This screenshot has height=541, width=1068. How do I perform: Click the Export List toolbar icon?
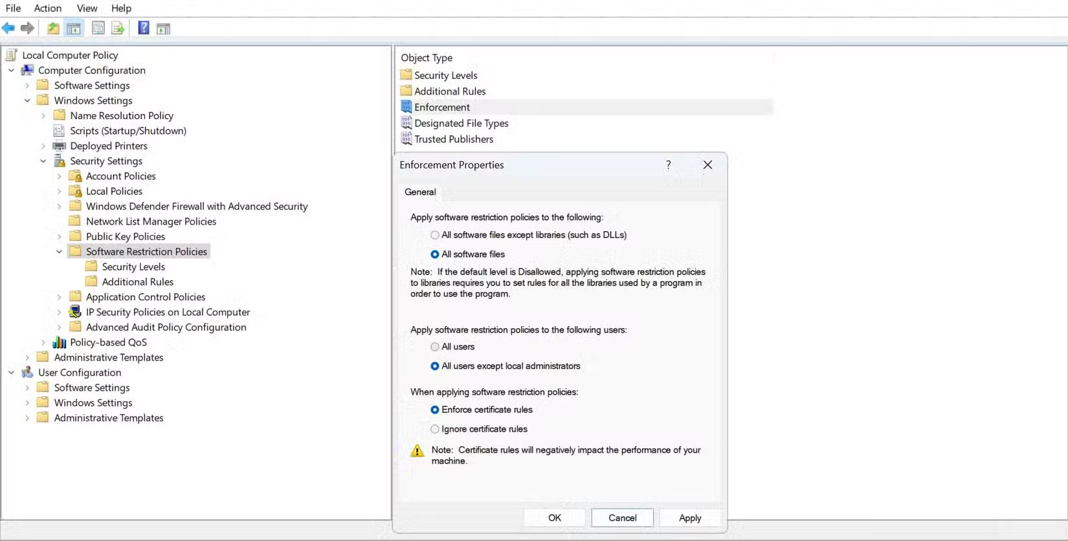118,28
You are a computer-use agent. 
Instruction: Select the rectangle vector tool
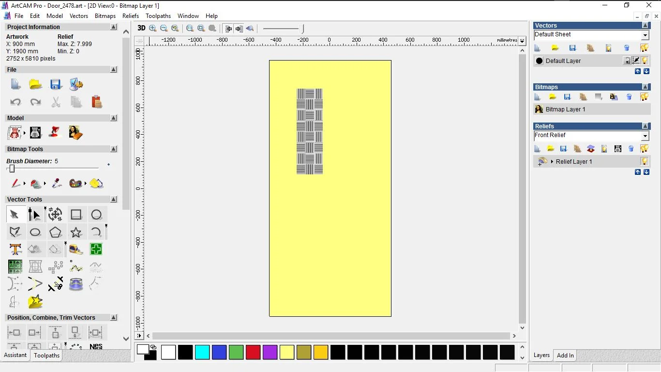click(76, 215)
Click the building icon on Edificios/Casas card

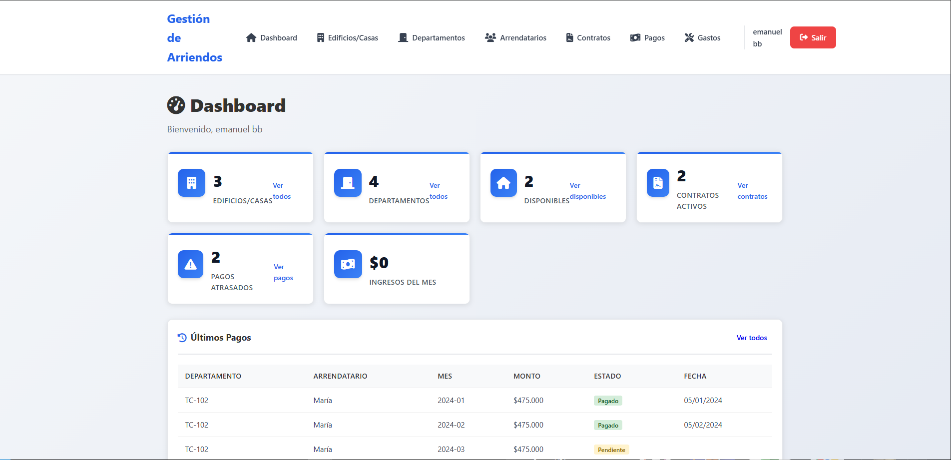click(x=191, y=183)
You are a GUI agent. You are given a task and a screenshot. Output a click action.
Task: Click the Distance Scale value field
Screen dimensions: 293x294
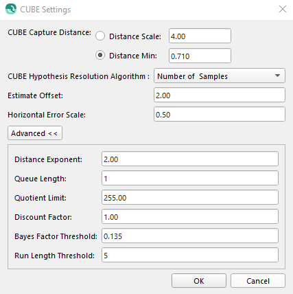click(200, 36)
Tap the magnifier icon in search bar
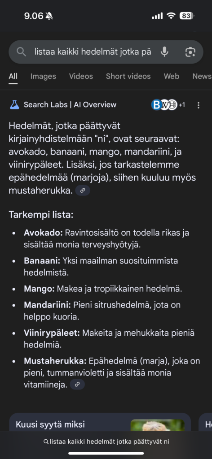The image size is (212, 459). point(21,52)
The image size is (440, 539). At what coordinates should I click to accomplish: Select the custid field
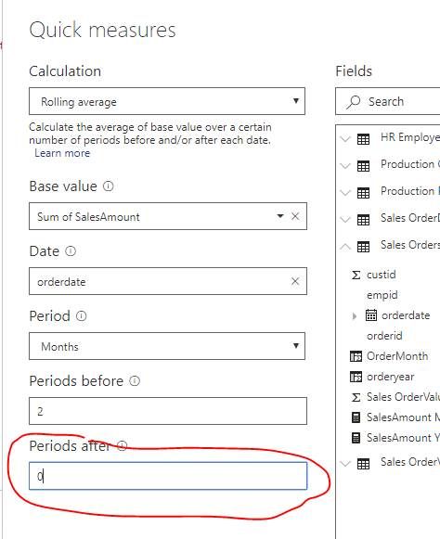click(x=382, y=275)
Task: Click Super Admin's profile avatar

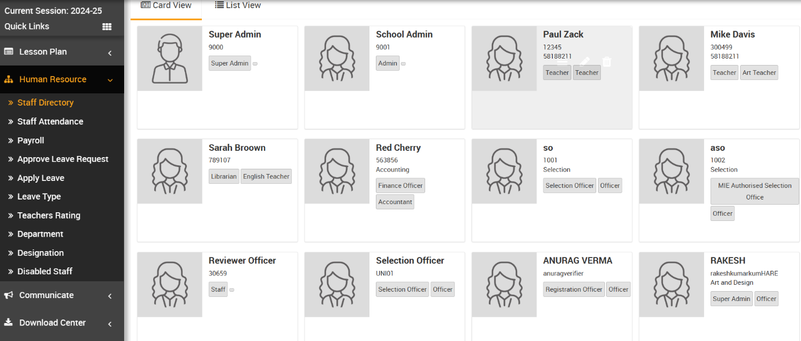Action: click(x=169, y=59)
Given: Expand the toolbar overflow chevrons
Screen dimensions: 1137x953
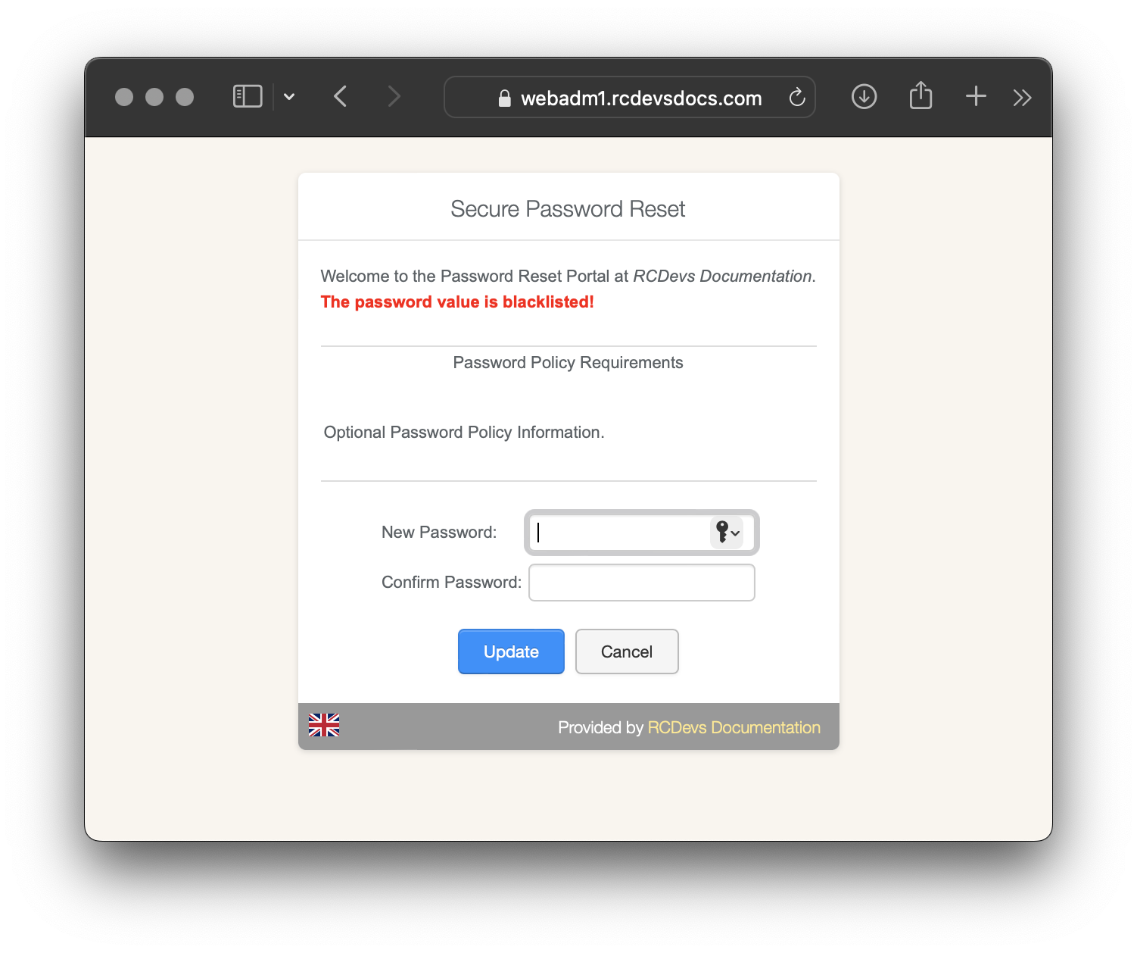Looking at the screenshot, I should click(1022, 97).
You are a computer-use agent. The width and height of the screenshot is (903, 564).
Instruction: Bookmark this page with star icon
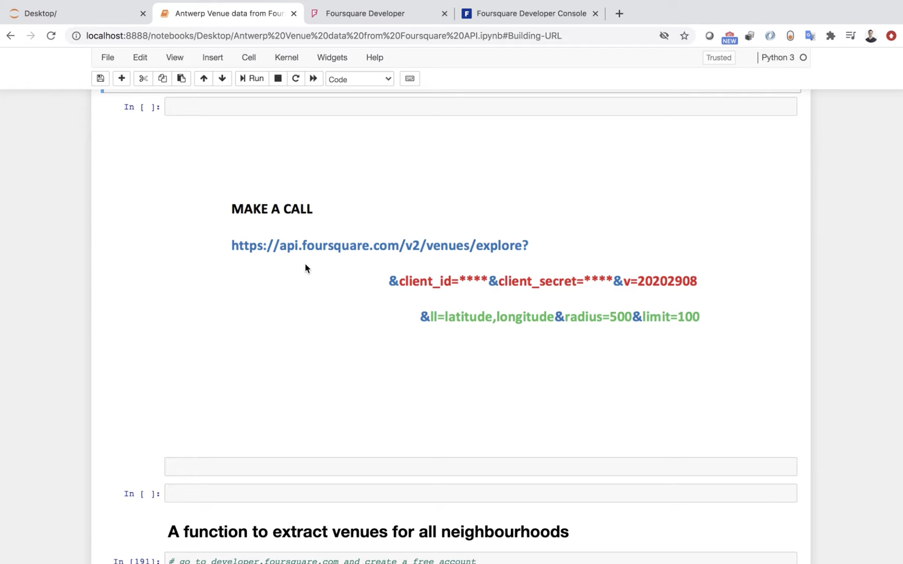click(x=684, y=36)
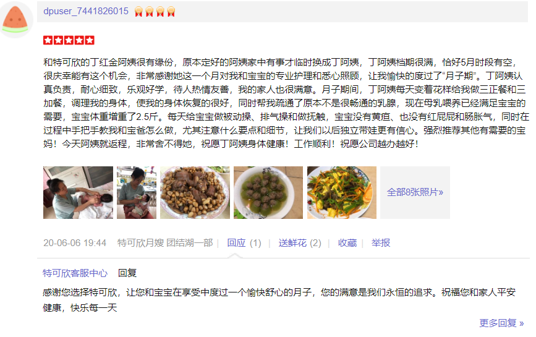Open photo of auntie feeding baby

[x=137, y=192]
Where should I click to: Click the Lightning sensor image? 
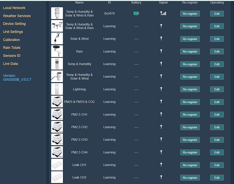57,89
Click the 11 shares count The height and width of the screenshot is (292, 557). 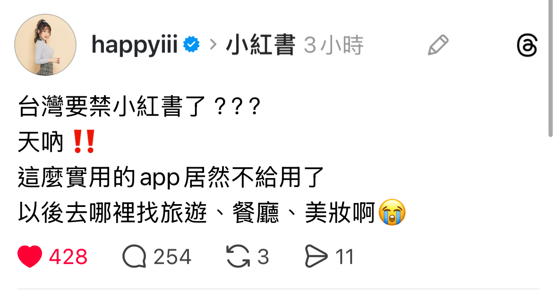[344, 257]
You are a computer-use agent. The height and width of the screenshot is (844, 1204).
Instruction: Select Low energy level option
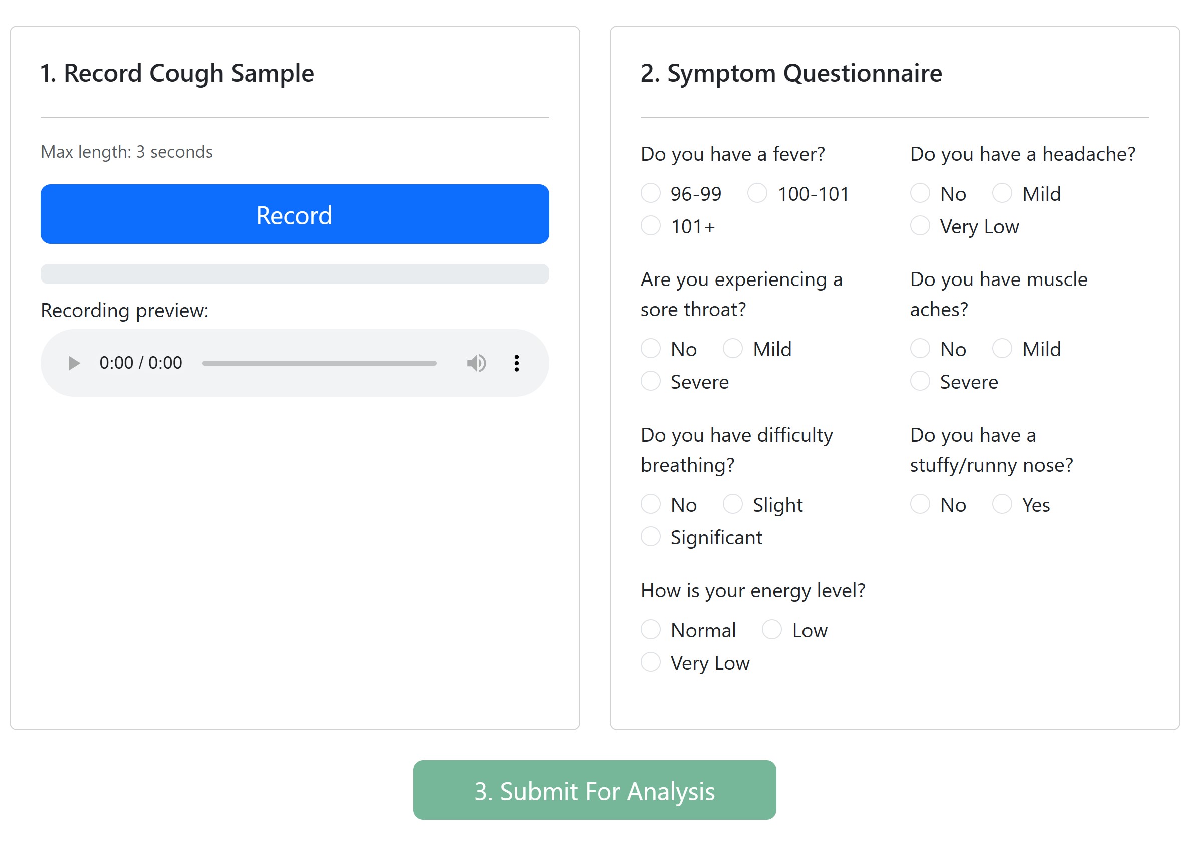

### REQUEST
Copy each line of the records above that contains the word "computer". Case counts.

### CORRECT RESULT
You are a computer-use agent. 
You are a computer-use agent. The width and height of the screenshot is (903, 564).
You are a computer-use agent. The height and width of the screenshot is (844, 1204).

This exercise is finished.